Banco do Brasil e outras instituições financeiras impossibilitadas de cumprir alvarás de resgate de depósitos judiciais
Marina Caldeira Almeida
A Lei nº 21.720/2015 (1) do Estado Minas Gerais determina às instituições financeiras encarregadas de custodiar depósitos judiciais o repasse de 75% (setenta e cinco por cento) desses valores para conta específica do Poder Executivo local, com o fim de custear gastos com a previdência social, pagamento de precatórios e assistência judiciária, além de amortização da dívida com a União. Os valores não repassados deveriam compor Fundo de Reserva, visando assegurar o pagamento dos depósitos judiciais quando da expedição dos respectivos alvarás de levantamento.
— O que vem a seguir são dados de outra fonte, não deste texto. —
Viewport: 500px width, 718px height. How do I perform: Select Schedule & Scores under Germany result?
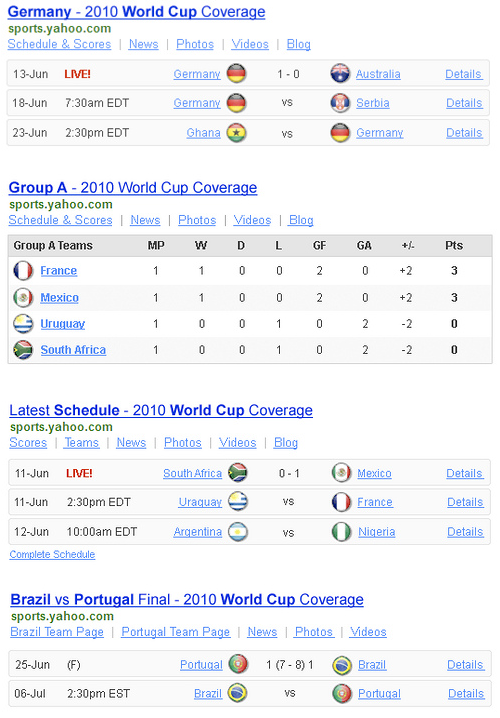point(60,44)
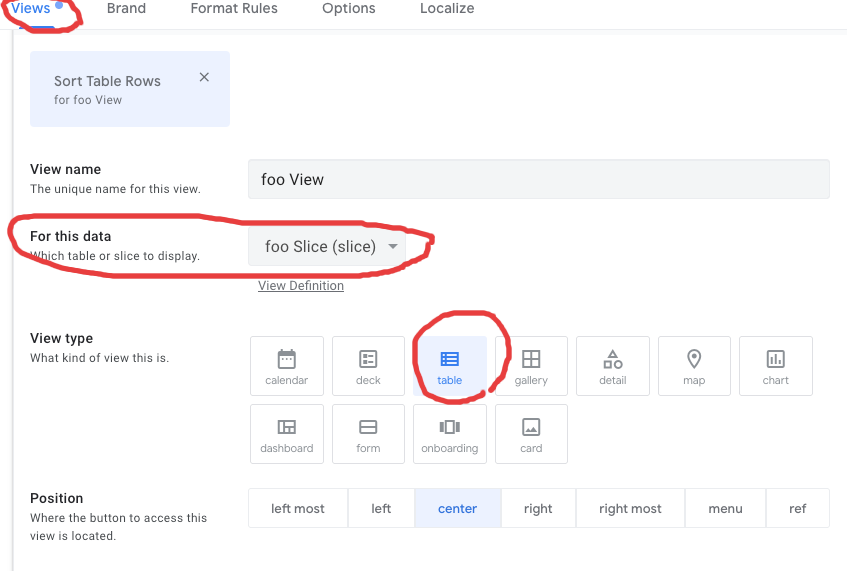Image resolution: width=847 pixels, height=571 pixels.
Task: Set position to left most
Action: point(298,508)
A Lei estadual, no entanto, contraria a Lei Complementar nº 151/2015, que autoriza a utilização de parcela dos depósitos judiciais apenas em ações nas quais o estado é parte. É dizer, enquanto o artigo 2º da lei federal permite somente o levantamento de valores que sejam objeto de depósitos vinculados a processos em que os entes federados sejam parte, a lei do Estado de Minas Gerais, em seu artigo 1º, estende a obrigatoriedade de transferência a todos os processos vinculados ao Tribunal de Justiça do Estado de Minas Gerais.
Diante da incompatibilidade entre as normas e da manifesta afronta a diversos princípios e dispositivos da Constituição da República de 1988, entre eles, o artigo 170, inciso II, por ofensa ao direito de propriedade, e o artigo 148, incisos I e II, a Procuradoria Geral da República (“PGR”) ajuizou a Ação Direta de Inconstitucionalidade ("ADI") nº 5353, em julho de 2015 (2), no âmbito da qual foi concedida medida liminar pelo Supremo Tribunal Federal (“STF”) para suspender a eficácia da lei mineira.
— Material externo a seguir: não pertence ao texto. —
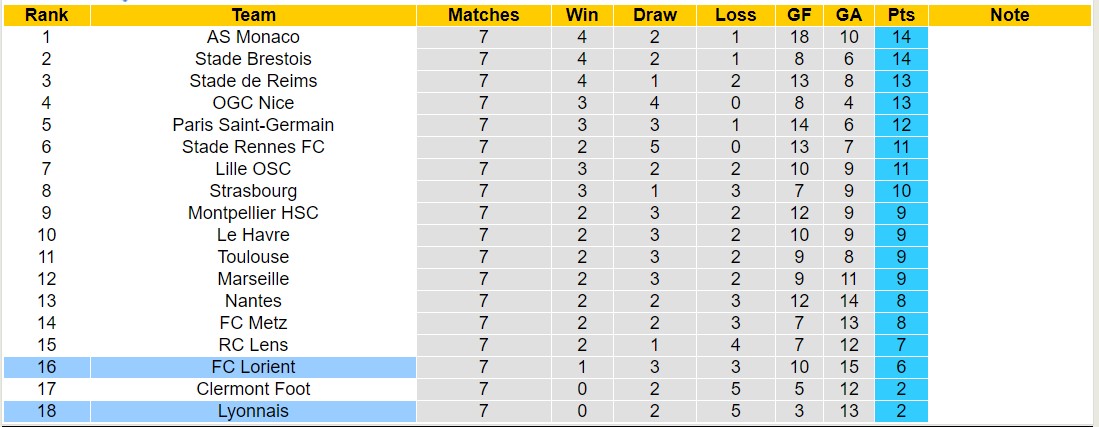Click the Matches column header
1099x427 pixels.
click(484, 15)
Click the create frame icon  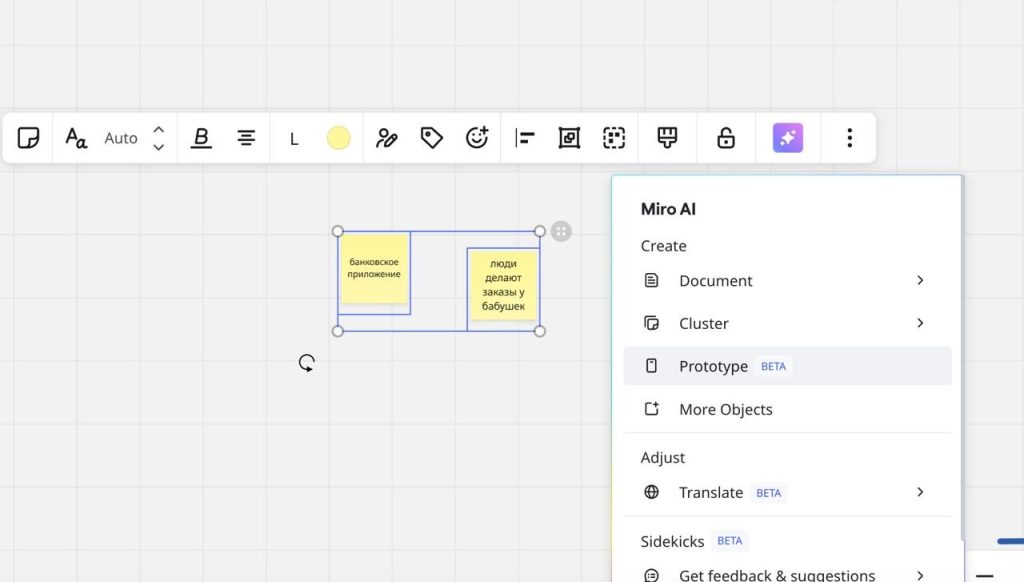coord(569,138)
Confirmada a liminar pelo Plenário do STF (3), em setembro de 2016, as transferências à conta do Estado por parte dos bancos foram suspensas. Contudo, o saldo do Fundo de Reserva contemplado pela Lei nº 21.720/2015 – composto pelos 25 a 30% remanescentes do repasse ao Estado de Minas Gerais -, do Banco do Brasil esgotou-se, não havendo recursos financeiros para honrar com os resgates de valores referentes a depósitos judiciais.
A situação foi comunicada por meio de ofícios expedidos pelo banco público, e, por força da carência de recursos, em dezembro de 2016, o Estado de Minas Gerais foi notificado pelo Banco do Brasil, que requereu a recomposição do fundo de reserva para viabilizar os pagamentos dos alvarás judiciais. Estima-se que, apenas entre os meses de setembro a outubro de 2015, R$ 4,8 bilhões tenham sido repassados.
Em extrato do ofício, o BB declara que ”notificou, em 23/12/2016, o Estado de Minas Gerais sobre a insuficiência de saldo no fundo de reserva, solicitando a sua recomposição em até 48 horas. No entanto, ainda não recebemos os aportes de valores necessários para honrar os pagamentos dos alvarás judiciais.”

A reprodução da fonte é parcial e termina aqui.